Mesdames, Messieurs, chers concitoyens de métropole, d’outre-mer et de l’étranger,
Je me présente devant vous, en homme libre, avec un projet et une volonté pour notre peuple et pour notre pays.
Je dis pays et je dis peuple. Nous Français sommes un peuple qui doit tout à son pays. C’est la France, son unité, son histoire, son État qui a permis au peuple français de se former. « France, mère des arts, des armes et des lois » chantait du Bellay. Notre culture, nos valeurs républicaines, la laïcité qui n’a pas de prix, notre langue, notre école, notre solidarité, autant dire notre idéal universel, nous l’avons reçu de la France. Et c’est cela qui nous a rassemblés et fait vivre ensemble.
C'est pourquoi quand la France va mal, les Français vont plus mal encore.
La France, depuis des années, va mal. Un vrai mal d’un pays tout entier : le regard des parents sur l’avenir de leurs enfants va mal, le regard des citoyens sur leurs élus va mal, le regard des enseignants sur la société, et le regard sur les enseignants, va mal, le regard de la société sur les jeunes va mal.
Cette dégradation est dangereuse. Elle pourrait être sans retour. Nous avons donc, nous Français,  une chose à décider : cela ne peut pas durer, cela ne peut plus durer.
Il faut un choc, un choc salutaire.
Il faut qu’après cette élection, ce ne soit pas comme avant. Il faut que le peuple français sache pour lui-même, et les autres peuples avec lui, qu’il a choisi de tourner une page, de sortir de l’impuissance et du brouillard, et qu’il débute un autre chapitre de son histoire.
Il faut qu’il soit clair que la France prend un chemin nouveau. Ou plutôt qu’elle retrouve un chemin abandonné depuis longtemps. Le chemin qu’elle a pris en 1958, dont les repères, les mêmes qui nous sont nécessaires aujourd'hui sont : lucidité et volonté.
J’ai dit lucidité. Non pas seulement la lucidité des dirigeants ; cela, ce serait simple à juger. Il suffirait de se demander : qui a vu venir la crise, qui en a montré les raisons, qui en a averti les Français ? La réponse serait sans ambigüité.

=== Série de consignes ===
A: Résumez en deux phrases le discours sur l'état de la France.
B: Écrivez la suite du discours sur l'état de la France en partant de sa dernière phrase.

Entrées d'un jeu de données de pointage
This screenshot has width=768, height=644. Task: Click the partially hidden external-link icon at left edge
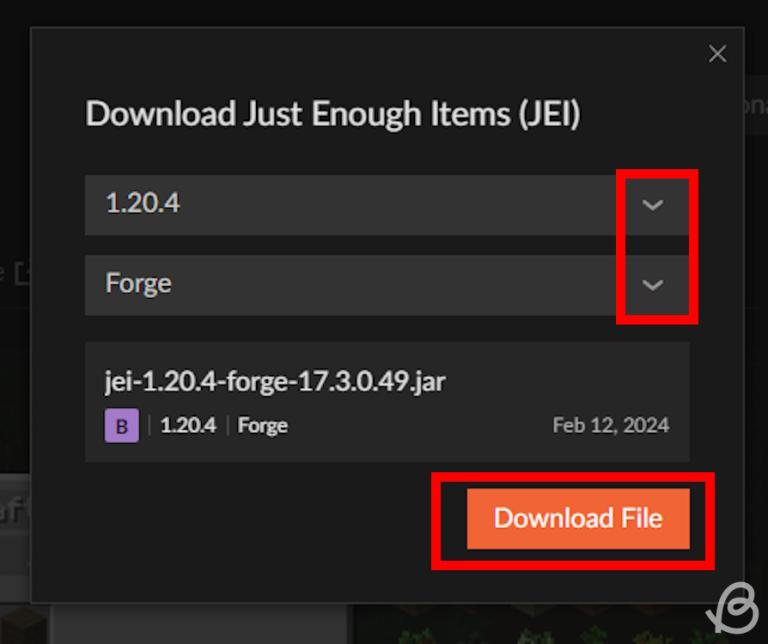coord(20,271)
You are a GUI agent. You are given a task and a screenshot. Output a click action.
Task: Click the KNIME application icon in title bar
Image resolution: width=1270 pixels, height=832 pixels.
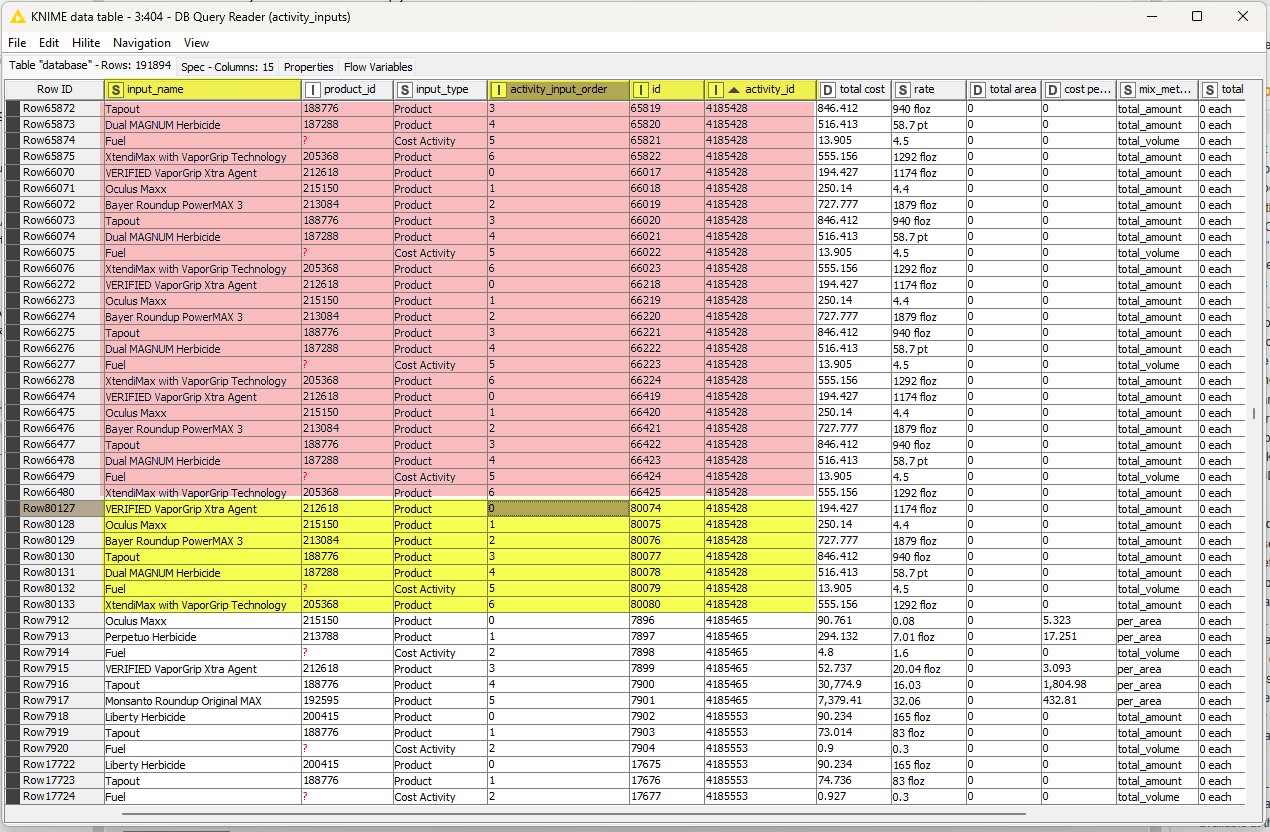coord(16,17)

=== Réponses aux consignes ===
A: Le discours affirme que les Français doivent tout à leur pays et que la France va mal depuis des années, si bien que les Français vont plus mal encore. Il réclame un choc salutaire pour que la France retrouve le chemin pris en 1958, dont les repères sont la lucidité et la volonté.

B:
Mais la vraie question, c’est la lucidité de tout un peuple, la lucidité des citoyens. Parce que sans lucidité, pas de volonté, donc pas d’issue. Pour faire naître la lucidité des citoyens, la vraie arme, c’est l’arme de la vérité. C’est à cette arme de vérité que je me tiendrai tout au long de cette campagne électorale.
Voici la première affirmation de cette campagne de vérité : ce que vit la France, ce n’est pas une crise. Parce qu’une crise, dans l’esprit de tous, c’est un épisode, presque météorologique, auquel on ne peut pas grand-chose, qui vient d’ailleurs, qui vous tombe dessus, et qui est destiné à passer, comme le dit la sagesse populaire « après la pluie, vient le beau temps. »
En ce sens, ce n’est pas une crise. Ce que vit la France c’est un affaiblissement continu, depuis des années et des années, une anémie toujours plus grave. Les dirigeants successifs n’ont pas prévu, n’ont pas vu, n’ont pas osé voir ce qui se préparait pour notre pays. Ils sont responsables. Et donc responsables aussi un peu nous tous, le peuple qui les a élus.
Il s’agit dans cette élection de ne pas recommencer avec le même aveuglement, les mêmes facilités, les mêmes promesses qui ne seront pas respectées. Tous ceux donc qui nous diront à longueur d’émissions et de meetings que les causes de nos difficultés viennent d’ailleurs, que nous les subissons, qu’elles proviennent du monde, de la finance capitaliste, des banques, de l’Europe, de l’euro, de l’immigration, tous ceux-là en réalité nous dévoient et nous désarment parce qu’ils nous empêchent de regarder en face nos insuffisances et nos erreurs.
Or il s’agit de regarder en face la situation, c’est une guerre que nous sommes en train de perdre ! Il s’agit donc de mobilisation de toutes les volontés, de toutes les forces de notre pays, pour arrêter la marche arrière, arrêter de battre en retraite, regagner pied à pied le terrain perdu. Et cela peut se faire en peu d’années : je veux vous rappeler qu'en 1958 la France faisait ses fins de mois au FMI. Trois ans après, elle avait retrouvé ses forces et son rang. En 2004, l’Allemagne était derrière nous. Cinq ans après, elle était la première puissance européenne. Il s’agit [...] de vouloir, et de vouloir ensemble.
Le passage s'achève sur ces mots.